What you have to do: Please repeat the lines below exactly. Begin with the line containing "Where should I" and go on through the line containing "Image resolution: width=521".

Material supplied:
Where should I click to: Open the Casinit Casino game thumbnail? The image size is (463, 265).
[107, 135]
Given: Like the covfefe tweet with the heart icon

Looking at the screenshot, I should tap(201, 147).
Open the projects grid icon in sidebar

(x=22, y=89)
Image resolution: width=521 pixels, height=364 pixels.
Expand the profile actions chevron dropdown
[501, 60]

--

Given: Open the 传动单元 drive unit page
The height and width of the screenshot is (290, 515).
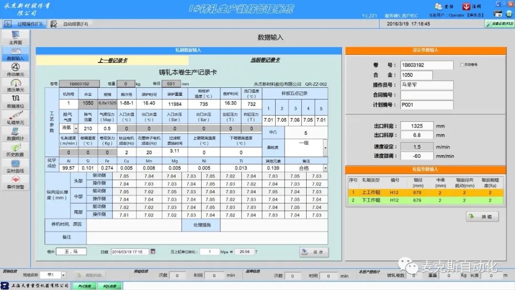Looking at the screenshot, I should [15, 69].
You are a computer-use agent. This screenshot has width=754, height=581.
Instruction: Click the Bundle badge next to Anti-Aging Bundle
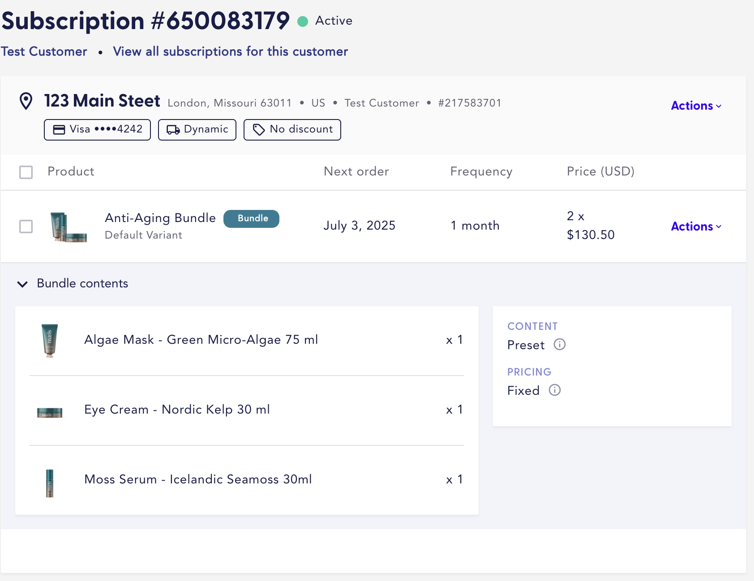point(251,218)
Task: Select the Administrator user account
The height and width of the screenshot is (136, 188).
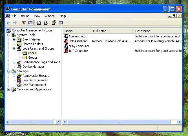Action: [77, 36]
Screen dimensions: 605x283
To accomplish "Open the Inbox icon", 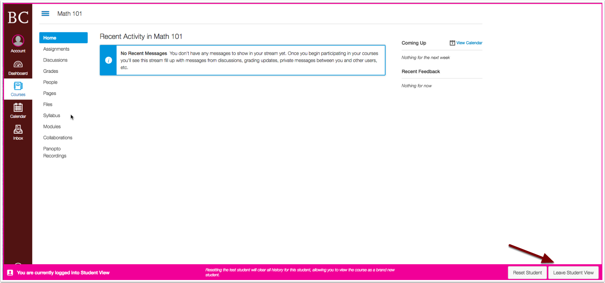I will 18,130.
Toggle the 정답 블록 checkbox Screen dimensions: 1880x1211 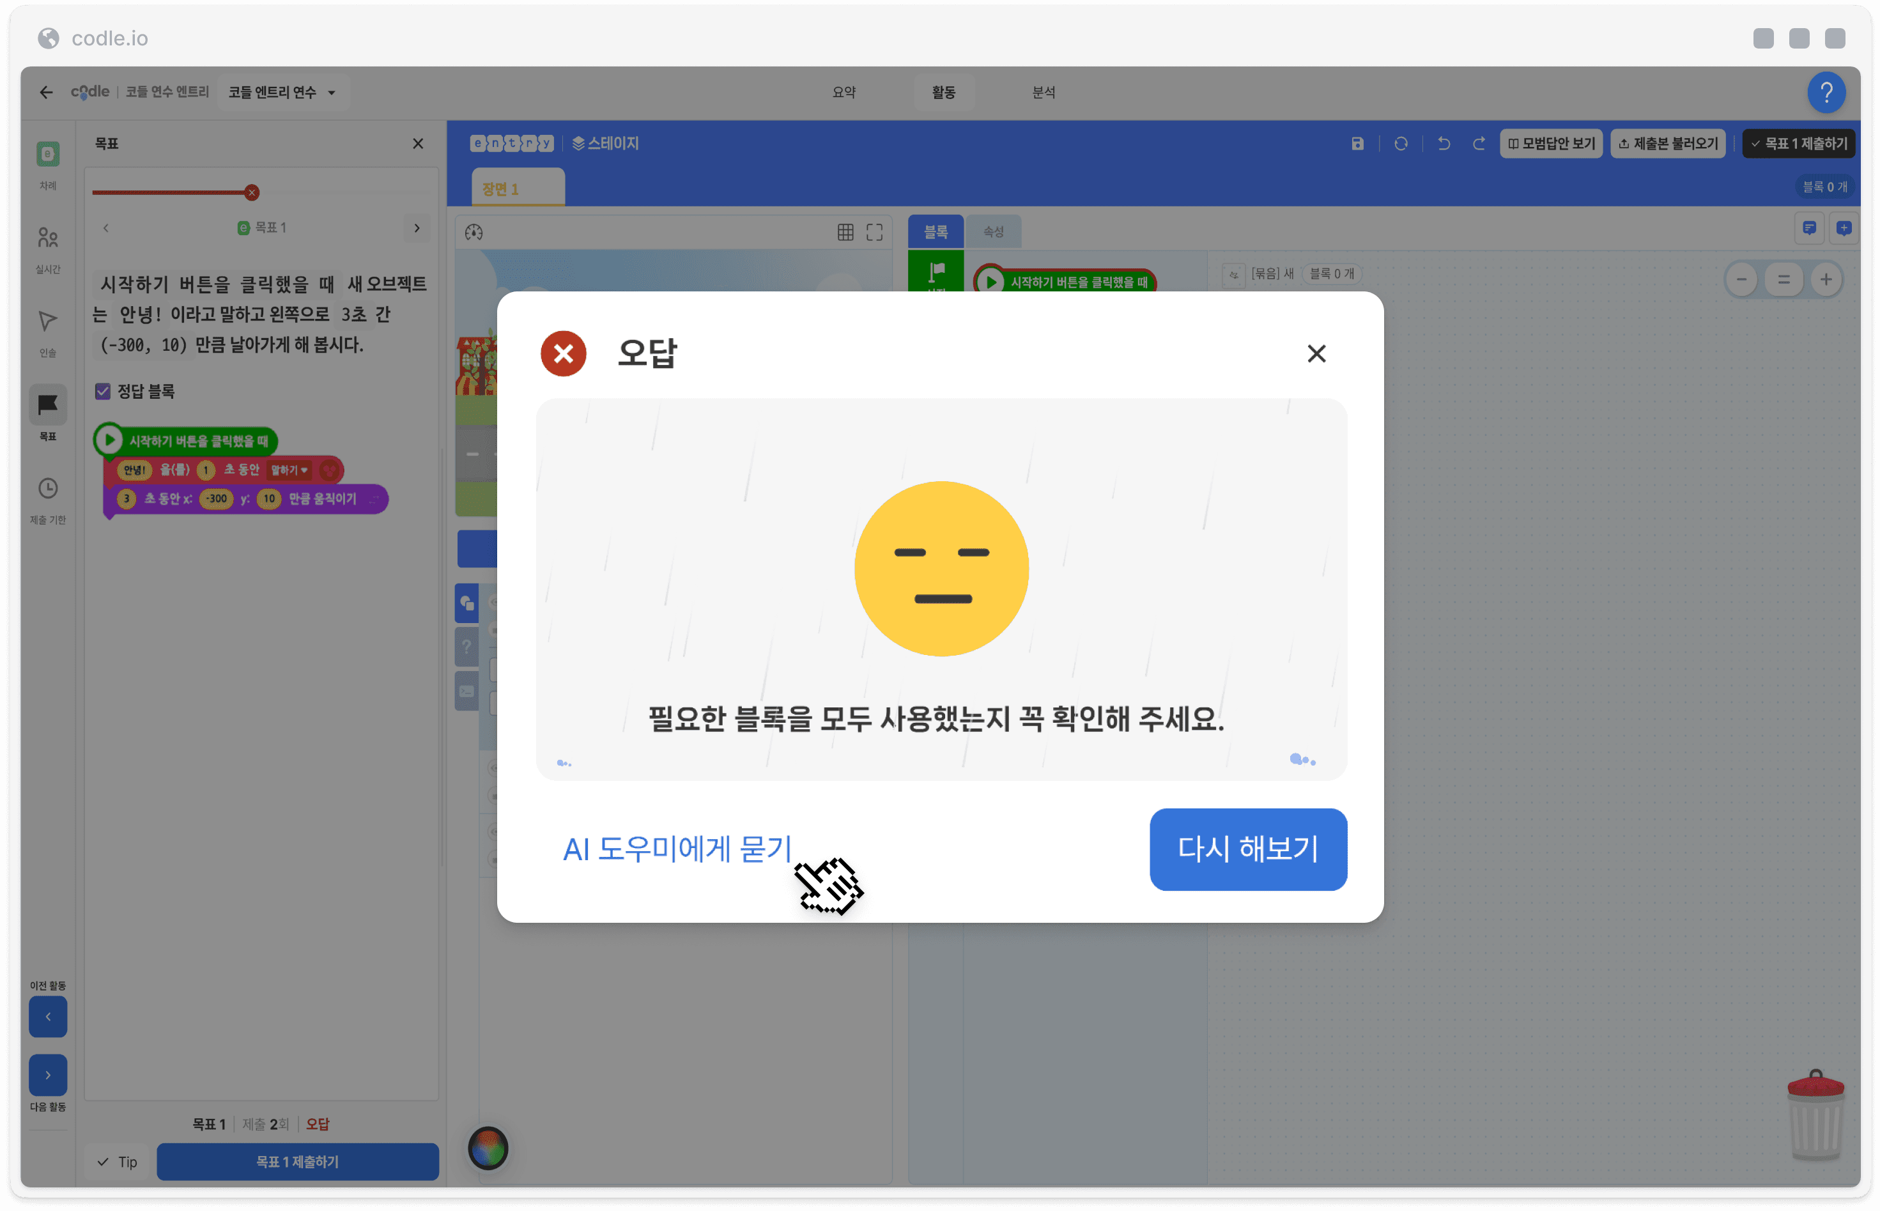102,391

Answer for this exercise:
Where should I click to: Open the Casinit Casino game thumbnail? The image size is (463, 265).
[107, 135]
Given: Like the covfefe tweet with the heart icon

Looking at the screenshot, I should tap(201, 147).
Open the projects grid icon in sidebar

(x=22, y=89)
Image resolution: width=521 pixels, height=364 pixels.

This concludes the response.